**Passage**.
==============================

If you have ever wondered why the app sometimes shows data that is a few minutes behind the spreadsheet — or why an approved correction does not appear in the sheet immediately — this page explains what is happening.

The big picture

Think of the Google Sheet as the company's filing cabinet. Every clock-in, every worker record, and every job lives in that filing cabinet first. This platform is like a desk in the accounting office — it gets a working copy of everything in the cabinet, and you do your daily work on it. When you make an approved change at the desk, the platform files it back into the cabinet automatically.

The cabinet and the desk stay in sync, but not instantly. There is a short delay in both directions.

What "sync" means

"Sync" means the app reaches out to the Google Sheet and pulls in the latest data. This includes:

  • New clock-in and clock-out records from the field
  • Updates to field worker records (names, rates, team assignments)
  • New or updated job records
  • Cost code assignments

The app does this automatically on a schedule. The target is to refresh data roughly every five minutes, though the actual timing can vary slightly depending on server load.

You do not need to do anything to trigger a sync — it happens in the background. If you need fresh data right now and cannot wait, ask an admin to trigger a manual sync.

What "sync to the spreadsheet" means

"Sync to the spreadsheet" (sometimes called a Write-Back) works in the opposite direction. Instead of pulling data from the sheet, the app pushes a change back to it.

This only happens after a time correction is approved. Once an accounting or admin user approves a correction, the platform automatically writes the fixed values back to the source row in the Google Sheet. You do not need to open the spreadsheet yourself — the app handles it.

You can tell it worked when the correction's status changes to green ("Succeeded").

When does syncing happen?

DirectionWhenTriggered by
Sheet → App (incoming)Every ~5 minutesAutomatic schedule
App → Sheet (write-back)Within a minute of approvalApproving a time correction

These are approximate. The system aims for five-minute freshness on incoming data, but a brief spike in server activity can push it to ten or fifteen minutes in rare cases. Write-backs to the sheet are near-immediate once a correction is approved.

What gets synced back

When you approve a time correction, only these four fields are sent back to the spreadsheet:

  • Clock-in time
  • Clock-out time
  • Job
  • Crew (shift team)

==============================

**Exercise data**.
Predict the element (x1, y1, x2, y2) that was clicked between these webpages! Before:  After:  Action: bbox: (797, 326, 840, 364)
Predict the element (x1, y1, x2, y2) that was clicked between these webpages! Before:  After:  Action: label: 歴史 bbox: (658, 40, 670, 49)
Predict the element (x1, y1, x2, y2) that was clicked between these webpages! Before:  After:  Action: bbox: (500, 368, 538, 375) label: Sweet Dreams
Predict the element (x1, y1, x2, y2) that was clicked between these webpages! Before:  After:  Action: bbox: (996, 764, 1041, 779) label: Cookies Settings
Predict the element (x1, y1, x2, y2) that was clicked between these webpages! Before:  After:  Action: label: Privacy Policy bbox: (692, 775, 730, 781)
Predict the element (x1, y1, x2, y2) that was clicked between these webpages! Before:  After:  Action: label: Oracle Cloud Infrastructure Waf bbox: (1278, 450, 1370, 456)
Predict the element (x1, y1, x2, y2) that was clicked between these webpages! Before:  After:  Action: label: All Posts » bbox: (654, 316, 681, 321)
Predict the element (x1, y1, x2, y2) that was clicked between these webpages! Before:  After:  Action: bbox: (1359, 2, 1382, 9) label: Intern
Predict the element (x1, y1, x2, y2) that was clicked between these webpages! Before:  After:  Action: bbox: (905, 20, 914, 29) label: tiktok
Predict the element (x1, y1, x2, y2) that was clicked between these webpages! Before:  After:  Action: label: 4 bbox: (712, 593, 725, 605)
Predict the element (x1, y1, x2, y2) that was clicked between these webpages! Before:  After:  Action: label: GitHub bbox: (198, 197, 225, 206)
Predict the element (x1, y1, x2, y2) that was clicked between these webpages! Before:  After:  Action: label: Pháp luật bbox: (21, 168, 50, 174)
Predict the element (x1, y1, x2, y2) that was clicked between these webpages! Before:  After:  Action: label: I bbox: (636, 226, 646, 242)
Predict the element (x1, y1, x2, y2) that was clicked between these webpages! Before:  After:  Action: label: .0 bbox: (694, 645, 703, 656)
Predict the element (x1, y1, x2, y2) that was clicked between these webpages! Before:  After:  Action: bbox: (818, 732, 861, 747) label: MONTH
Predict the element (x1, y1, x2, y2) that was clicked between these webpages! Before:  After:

==============================

**Requirement A**. Write out the part of the help page on syncing starting at "You do not need to do" and ending at "back to it.".
**Requirement B**. Write what comes next in the help page on syncing, picking up after its final line.
The records come from a different source than the help page on syncing.

**Answer A**.
You do not need to do anything to trigger a sync — it happens in the background. If you need fresh data right now and cannot wait, ask an admin to trigger a manual sync.

What "sync to the spreadsheet" means

"Sync to the spreadsheet" (sometimes called a Write-Back) works in the opposite direction. Instead of pulling data from the sheet, the app pushes a change back to it.

**Answer B**.
That is it. If a correction changes something outside these four fields — for example, a worker's name or pay rate — the write-back cannot happen automatically. The correction will show "Manual Review" status instead of "Succeeded," and someone will need to update the spreadsheet by hand.

What does NOT get synced automatically

These changes do not sync back to the spreadsheet on their own:

  • Hourly rate changes (managed in the worker's detail page; write-back is a separate step)
  • Worker name or classification changes
  • Job name or job code changes
  • Cost code changes made after the fact
  • Any field not listed above in the "What gets synced back" section

If you need one of these changed, update it in the source Google Sheet directly, or ask an admin to trigger the appropriate write-back from the worker or job detail page.

If the data looks wrong

  1. Wait a few minutes. If data was just added to the spreadsheet, it may not have arrived in the app yet. Refresh the page after two or three minutes.
  2. Hard-refresh your browser. Press Ctrl + Shift + R (Windows) or Cmd + Shift + R (Mac) to bypass the browser cache.
  3. Check the correction status. If you approved a correction and it is not showing in the sheet, check the status badge on the correction row. "Succeeded" means it worked. "Failed" means there was an error and an admin needs to investigate.
  4. Ask an admin to check. Admins can see the last sync time and trigger a manual pull from the Settings area. If the sync is more than 15–20 minutes behind, there may be a connection issue with the Google integration.